Copy of the Luwian hieroglyphic inscription about the king of Mira, thought to have been composed around 1180 B.C.

Read more at: https://phys.org/news/2017-10-luwian-hieroglyphic-inscription-bronze-age.html#jCp
Copy of the Luwian hieroglyphic inscription about the king of Mira, thought to have been composed around 1180 B.C. Read more at: https://phys.org/news/2017-10-luwian-hieroglyphic-inscription-bronze-age.html#jCp Courtesy Luwian Studies

A limestone slab, 31 yards long, may have related the story of the end of the Bronze Age. An interdisciplinary team of Swiss and Dutch archaeologists have now deciphered the symbols thought to have adorned the frieze, almost 150 years after it was discovered and summarily destroyed. In 1878, villagers in Beyköy, a tiny hamlet in western Turkey, found the large, mysterious artifact in pieces in the ground, and saw that it was engraved with seemingly illegible pictograms and scribbles. It would be 70 years before that language, now known to be millennia-old Luwian, could be read by scholars.

According to Eberhard Zangger, the president of a nonprofit foundation called Luwian Studies, the symbols tell stories of wars, invasions, and battles waged by a great prince, Muksus. Muksus hailed from the kingdom of Mira, which controlled Troy 3,200 years ago. The inscription describes his military advance all the way through the Levant to the borders of Egypt, and how his armies invaded cities and built fortresses as they went. Such invasions from the east are thought to be among the causes of the collapse of the Late Bronze Age.

But these tales were very nearly consigned to oblivion. After the slabs were found in the 19th century, French archaeologist Georges Perrot painstakingly copied out every symbol—before the stone was used to build the local mosque. Accompanying bronze tablets, similarly inscribed, were found soon after by Turkish authorities, and have not been seen since. Later, Turkish scholar Bahadır Alkım found and copied Perrot’s reproduction. That version, too, seems to have been lost, until yet another copy of it was found in the estate of James Mellaart, a famous archaeologist who died in 2012. His notes explain how the frieze had been discovered and the copies made, and the work he had done on it.

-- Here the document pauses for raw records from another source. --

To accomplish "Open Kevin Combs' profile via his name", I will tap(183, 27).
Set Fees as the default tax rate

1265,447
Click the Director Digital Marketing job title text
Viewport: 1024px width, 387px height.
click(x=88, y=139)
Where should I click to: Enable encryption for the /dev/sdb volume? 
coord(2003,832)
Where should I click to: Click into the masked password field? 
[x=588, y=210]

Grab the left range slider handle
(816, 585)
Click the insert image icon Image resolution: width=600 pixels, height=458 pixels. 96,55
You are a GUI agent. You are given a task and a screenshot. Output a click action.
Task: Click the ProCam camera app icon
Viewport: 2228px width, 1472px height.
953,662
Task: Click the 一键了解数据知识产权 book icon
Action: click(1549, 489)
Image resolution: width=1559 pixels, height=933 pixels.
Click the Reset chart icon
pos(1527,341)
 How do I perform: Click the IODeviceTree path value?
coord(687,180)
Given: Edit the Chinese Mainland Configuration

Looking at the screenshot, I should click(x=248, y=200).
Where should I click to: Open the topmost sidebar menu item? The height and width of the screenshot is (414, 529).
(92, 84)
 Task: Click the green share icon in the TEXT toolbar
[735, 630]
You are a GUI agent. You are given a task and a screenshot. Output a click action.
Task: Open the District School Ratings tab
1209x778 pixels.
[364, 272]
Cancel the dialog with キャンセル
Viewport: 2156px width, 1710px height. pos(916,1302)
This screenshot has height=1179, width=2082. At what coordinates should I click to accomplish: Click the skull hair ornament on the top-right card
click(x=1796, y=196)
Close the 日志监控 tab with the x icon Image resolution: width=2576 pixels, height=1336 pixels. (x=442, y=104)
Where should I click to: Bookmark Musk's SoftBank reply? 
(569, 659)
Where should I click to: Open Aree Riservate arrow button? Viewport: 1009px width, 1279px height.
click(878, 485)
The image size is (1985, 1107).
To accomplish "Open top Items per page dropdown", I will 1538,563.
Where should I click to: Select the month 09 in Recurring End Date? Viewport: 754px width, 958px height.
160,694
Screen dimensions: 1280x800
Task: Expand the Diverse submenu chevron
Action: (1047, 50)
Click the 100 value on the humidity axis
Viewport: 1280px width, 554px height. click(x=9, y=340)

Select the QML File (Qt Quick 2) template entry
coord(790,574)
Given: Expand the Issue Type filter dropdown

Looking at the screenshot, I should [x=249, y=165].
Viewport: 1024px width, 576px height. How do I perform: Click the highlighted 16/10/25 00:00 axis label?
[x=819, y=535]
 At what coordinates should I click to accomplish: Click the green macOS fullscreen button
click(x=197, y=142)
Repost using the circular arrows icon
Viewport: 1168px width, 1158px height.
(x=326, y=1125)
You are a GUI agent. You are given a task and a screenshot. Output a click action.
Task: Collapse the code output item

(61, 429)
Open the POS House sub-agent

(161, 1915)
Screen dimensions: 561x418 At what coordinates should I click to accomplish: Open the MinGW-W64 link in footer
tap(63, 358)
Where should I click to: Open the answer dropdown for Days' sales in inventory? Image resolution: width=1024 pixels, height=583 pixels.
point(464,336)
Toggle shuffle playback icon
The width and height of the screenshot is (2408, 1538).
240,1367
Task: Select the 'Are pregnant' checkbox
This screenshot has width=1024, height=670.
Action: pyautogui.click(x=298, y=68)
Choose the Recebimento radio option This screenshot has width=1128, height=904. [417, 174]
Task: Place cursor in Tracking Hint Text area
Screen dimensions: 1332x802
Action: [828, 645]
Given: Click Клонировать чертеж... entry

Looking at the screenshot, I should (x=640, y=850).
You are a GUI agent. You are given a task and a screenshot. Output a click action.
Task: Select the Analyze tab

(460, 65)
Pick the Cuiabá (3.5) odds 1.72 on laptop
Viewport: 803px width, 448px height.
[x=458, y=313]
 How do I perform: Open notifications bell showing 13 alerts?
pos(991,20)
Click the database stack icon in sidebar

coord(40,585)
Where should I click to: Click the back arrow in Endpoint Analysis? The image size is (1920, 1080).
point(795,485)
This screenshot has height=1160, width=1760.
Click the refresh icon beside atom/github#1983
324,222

Mellaart’s son passed the documents on to Zangger.

An 8th-century B.C. example of Luwian script, from the Oriental Institute Museum at the University of Chicago.
An 8th-century B.C. example of Luwian script, from the Oriental Institute Museum at the University of Chicago. Public Domain

Barely two dozen people in the world can read Luwian. Fred Woudhuizen, an independent scholar near Amsterdam, is one of them. Working with Zangger, he deciphered the inscription, and the team has now assembled a transcription, a translation, a detailed commentary, and the remarkable research history of the find. Their work will be published in December in TALANTA – Proceedings of the Dutch Archaeological and Historical Society. Zangger has also recently published a book about the frieze in German, Die Luwier und der Trojanische Krieg – Eine Forschungsgeschichte (roughly translated as The Luwians and the Trojan War – A Research History)

Luwian, closely related to Hittite, has around 520 symbols—a mixture of pictograms representing individual words such as bird, cow, and hand, and phonetic syllabograms that represent sounds. Beginning in the 1950s, a team of Turkish and American experts worked on translations of Luwian writings, but the publication of their findings kept being delayed and delayed until, by 30 years later, nearly everyone involved had died. Only Mellaart was left—and he could not read Luwian.

The work has sparked concerns from scholars not involved in the research, who suggest that the frieze and, in turn, stories it is thought to have contained, could be a forgery, reports Live Science. Until records of the inscription are found outside of Mellaart’s notes, some say, it will be hard to confirm the age and authenticity of its contents. That said, an inscription that length (31 yards!) would be near-impossible to forge, say Zangger and Woudhuizen, especially given that Mellaart could neither read nor write the ancient script. In the meantime, this poorly understood corner of ancient history is finally getting a moment in the sun.